## TEXT PROVIDED

Here's my pictures from a fun 'alternative'
snow holing weekend. That was something a bit different to my
usual Saturday evenings. Thanks Garry for all the hard work of
organising and planning and Ken for driving. Very grateful for
my nap on the way home. Met Office observed Cairn Gorm summit
wind speeds were 48mph gusting 67mph around the time we were up
Derry so perhaps it really was a bit windy.
At base camp :)
At the bar with Garry, Mike and Rafa...
Ken the alarm clock
Still standing :)
Loch Etchachan Ice Rink
Here is Ken’s account, a bit more wordy but
Izy's pictures have captured the main points:
Thanks to Garry for a memorable “day” meet
lasting rather more than 24 hours, with no snowholing required.
Having inspected the Upper Deeside snow last Monday, and
experienced the mid-Deeside snow on a Thursday Mid-Week Walk,
I’d almost decided to call off, but a weather window on Saturday
afternoon/evening, with the possibility of it extending into
Sunday morning, persuaded me otherwise. So seven of us set off
from the Linn at 1 pm in reasonable weather (the odd very light
and short shower), with no snow under foot, and stopped for a
bite at Bob Scott’s, with the river flowing very high nearby.
Then the difficulties started: it was impossible even to get to
the Derry Lodge footbridge without navigating a substantial
swamp, and the path up Glen Derry was pretty muddy as far as the
dam-site bridge higher up.
From there on, it just got wetter and
wetter underfoot, the only variant being slush higher up, and a
nasty little burn at the upper plantation. Our main concern was
of course the Glas Allt Mor, but in fact this proved crossable
with care, though the youngsters all chickened out of the
obvious stepping stones and chose to go 100 yards further
Then the “Club path” (repaired at our
expense in the 1990s but now showing signs of wear and tear
until entering Coire Etchachan, where some snow plodding was
necessary before reaching the Hut at about 5pm. Three residents
looked relieved when we said that we’d be camping up at the Loch
– I don’t blame them!

## DATA RECORDS

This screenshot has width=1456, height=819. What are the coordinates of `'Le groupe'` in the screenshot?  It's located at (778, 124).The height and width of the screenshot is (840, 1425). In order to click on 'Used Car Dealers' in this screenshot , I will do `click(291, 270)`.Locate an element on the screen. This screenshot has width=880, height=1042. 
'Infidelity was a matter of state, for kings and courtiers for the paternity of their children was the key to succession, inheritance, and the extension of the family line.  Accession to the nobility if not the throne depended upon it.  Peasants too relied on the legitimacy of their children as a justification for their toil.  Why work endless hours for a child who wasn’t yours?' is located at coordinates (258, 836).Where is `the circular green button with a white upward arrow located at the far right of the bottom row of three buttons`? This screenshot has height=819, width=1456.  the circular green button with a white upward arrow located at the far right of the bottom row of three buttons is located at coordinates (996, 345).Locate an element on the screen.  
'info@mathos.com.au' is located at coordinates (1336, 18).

## YOUR TASK
In the snow-holing trip text, which short caption lines stand between the opening paragraph and the line introducing Ken's account?

## THE ANSWER
At base camp :)
At the bar with Garry, Mike and Rafa...
Ken the alarm clock
Still standing :)
Loch Etchachan Ice Rink